----- GIVEN PASSAGE
Estimating Costs Associated with Disease Model States Using Generalized Linear Models: A Tutorial

To inform decision analytic disease models with the cost evidence, our research question is what are the costs associated with disease states over discrete time periods corresponding to the cycle length of a decision model. The costs can be any type of costs such as total healthcare costs (for example, primary and/or hospital care costs), patient out-of-pocket costs or social care costs. The disease states are key states related to the disease and/or intervention, which are included in the decision analytic model to assess the cost effectiveness of the intervention. For example, disease states may be disease stages or events, such as cancer progression stages or whether experiencing a myocardial infarction (MI). The scope of costs, disease states of interest and cycle length should be consistent with the choices made while conceptualizing the economic evaluation and decision model. In addition, key patient characteristics may also be important factors in the economic evaluation and thus in developing the estimation of costs of disease states using participant-level data, since they may modify health effects, costs and possibly the cost effectiveness of the intervention.

To answer the research question, we will ideally use a longitudinal dataset from a cohort of participants reporting their healthcare and other resource use and costs and disease status over time. This longitudinal data will be used to form estimation data, which have multiple records per participant with each record including the costs accumulated over the periods of interest and the disease state status in the respective periods. All the records from all the participants will be pooled to develop the cost prediction model using participants’ profiles and time-updated disease state status. The developed cost model will allow the prediction of individual patient costs, taking into account participant characteristics, model states and the interactions between them.

2.1 Step 1. Preparing the Dataset for Estimating Costs of Disease States2.1.1 Raw Dataset Generation

The first step is to prepare the dataset to support the cost estimation analysis. This dataset should include records for each participant for discrete time periods over which costs are estimated, with each record including the outcome cost variable and a number of covariates representing the participant’s characteristics. For example, if data is available for the hospital care costs of an individual over 10 years but we are interested in estimating annual hospital care costs, we would allocate costs into respective annual periods in chronological order and generate 10 records or rows with annual costs for this individual. Each row represents a unique record contributing to the analysis. The column of costs over the discrete periods (e.g. annual hospital care cost) represents the outcome.
----------
→ EXERCISE GOAL
Write the next part of the tutorial on estimating costs of disease model states with generalized linear models, picking up after its last sentence. The rows that follow have no connection to the tutorial on disease-state costs.
----- DATA UNDER STUDY
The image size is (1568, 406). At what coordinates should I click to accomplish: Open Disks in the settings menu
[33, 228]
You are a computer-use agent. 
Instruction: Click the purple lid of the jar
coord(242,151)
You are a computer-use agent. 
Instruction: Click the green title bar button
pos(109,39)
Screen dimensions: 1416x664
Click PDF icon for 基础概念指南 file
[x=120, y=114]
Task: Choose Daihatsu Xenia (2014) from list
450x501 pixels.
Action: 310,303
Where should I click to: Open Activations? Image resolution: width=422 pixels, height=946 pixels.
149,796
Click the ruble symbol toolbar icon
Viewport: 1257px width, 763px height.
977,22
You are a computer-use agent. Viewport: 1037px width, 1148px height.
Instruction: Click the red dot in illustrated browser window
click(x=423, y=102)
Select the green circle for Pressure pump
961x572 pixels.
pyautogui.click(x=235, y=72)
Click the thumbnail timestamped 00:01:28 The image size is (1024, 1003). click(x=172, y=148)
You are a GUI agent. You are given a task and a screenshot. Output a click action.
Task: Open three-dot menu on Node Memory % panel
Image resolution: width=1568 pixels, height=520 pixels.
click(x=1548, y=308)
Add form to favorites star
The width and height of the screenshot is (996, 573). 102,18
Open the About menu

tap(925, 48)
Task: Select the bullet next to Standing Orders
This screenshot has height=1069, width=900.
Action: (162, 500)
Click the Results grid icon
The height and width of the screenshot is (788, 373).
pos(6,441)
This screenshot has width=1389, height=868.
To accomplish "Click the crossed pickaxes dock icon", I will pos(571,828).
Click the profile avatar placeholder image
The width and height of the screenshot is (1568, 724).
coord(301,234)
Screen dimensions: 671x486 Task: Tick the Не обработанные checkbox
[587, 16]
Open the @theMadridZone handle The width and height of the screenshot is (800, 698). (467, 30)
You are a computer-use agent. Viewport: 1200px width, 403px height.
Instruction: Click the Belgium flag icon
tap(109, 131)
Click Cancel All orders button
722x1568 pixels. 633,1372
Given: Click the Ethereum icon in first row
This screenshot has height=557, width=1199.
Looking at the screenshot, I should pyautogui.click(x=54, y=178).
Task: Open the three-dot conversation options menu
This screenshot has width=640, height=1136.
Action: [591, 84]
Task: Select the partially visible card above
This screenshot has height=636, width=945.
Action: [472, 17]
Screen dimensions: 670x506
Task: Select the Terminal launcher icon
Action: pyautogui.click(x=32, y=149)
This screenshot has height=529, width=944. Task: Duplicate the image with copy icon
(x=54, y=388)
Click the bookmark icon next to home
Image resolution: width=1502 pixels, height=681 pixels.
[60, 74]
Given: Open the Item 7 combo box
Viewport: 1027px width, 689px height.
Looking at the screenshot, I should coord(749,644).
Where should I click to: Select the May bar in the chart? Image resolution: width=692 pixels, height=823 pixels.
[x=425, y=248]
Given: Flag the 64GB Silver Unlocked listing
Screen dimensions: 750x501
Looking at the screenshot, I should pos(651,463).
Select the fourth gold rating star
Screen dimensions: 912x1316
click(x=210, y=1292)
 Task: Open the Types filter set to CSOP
----------
→ ANSWER
Two types of individual characteristics are further needed to estimate costs of disease states: the disease states’ indicators and the other individual characteristics associated with the costs. The disease states’ indicators are specific to the individual and each discrete period of time but can change across time periods with an individual’s disease trajectory. For example, an individual remains in the ‘without MI’ state until they experience an MI, and move into an annual period ‘had MI in same year’, followed by ‘had MI 1 year ago’ etcetera, corresponding to timing of the MI with respect to the current time period. In this example, ‘without MI’, ‘had MI in same year’ and ‘had MI 1 year ago’ represent different states and, therefore, distinct columns in the dataset to support estimation of costs. Distinct disease states could be specified by more than one disease state descriptor (e.g. ‘without MI or stroke’ requires both ‘without MI’ and ‘without stroke’ descriptors to be met) (Fig. 1). The choice of disease state descriptors is pre-specified but could be adjusted (e.g. number of temporal categories) alongside covariate selection in the model selection step (see step 3). The other individual characteristics of interest include, for example, individual’s age, sex, and other socio-demographic and clinical risk factors that determine the extent of healthcare costs. Ideally, characteristics which are plausible predictors of healthcare costs given the data availability should be prospectively identified prior to cost modelling from previous evidence. Most of these characteristics are likely to be specific to individuals and fixed at entry into the model but some, such as age, may be updated over the time periods in the dataset.

Fig. 1figure 1

Schematic of dataset for modelling healthcare costs associated with disease states

2.1.2 Handling Censored and Missing Data

Typically, individual patient data is subject to administrative censoring (e.g. end of data collection due to end of follow-up in the study). In our context, death is an event of interest and not a censoring event; all costs in year of death are observed. In effect, ‘death in year’ is usually a covariate in the cost model as we want to assess its impact on costs. Simple approaches to handling censored cost data are to (1) add a covariate indicating the proportion of period unobserved; or (2) exclude all observations with partially observed data due to censoring (if sample size is generous).

We may encounter missing costs data, frequently the case when costs data is collected from the patients (e.g. case report form in a clinical trial) rather than sourced from linked routine healthcare data (e.g. hospital or primary care data). Generally, multiple imputation under the missing-at-random assumption is used in this context as single imputation methods overstate precision [10]. Violations of the missing-at-random assumption, a particular consideration in the presence of substantial attrition in the sample, would require further methods [14,15,16]. Besides, we may also need to handle missing values of covariates, which has been discussed in detail elsewhere [17].

2.1.3 Covariate Specification

For continuous covariates, we will need to specify their functional form in the model. If the relationship between the covariate and the outcome is known, we can transform the covariate correspondingly (e.g. natural logarithm transformation). Such a relationship can be informed from previous studies or preliminary analyses. When the relationship is complex, other approaches, including (1) specifying spline effects; (2) specifying polynomial effects and (3) categorization [16] should be considered.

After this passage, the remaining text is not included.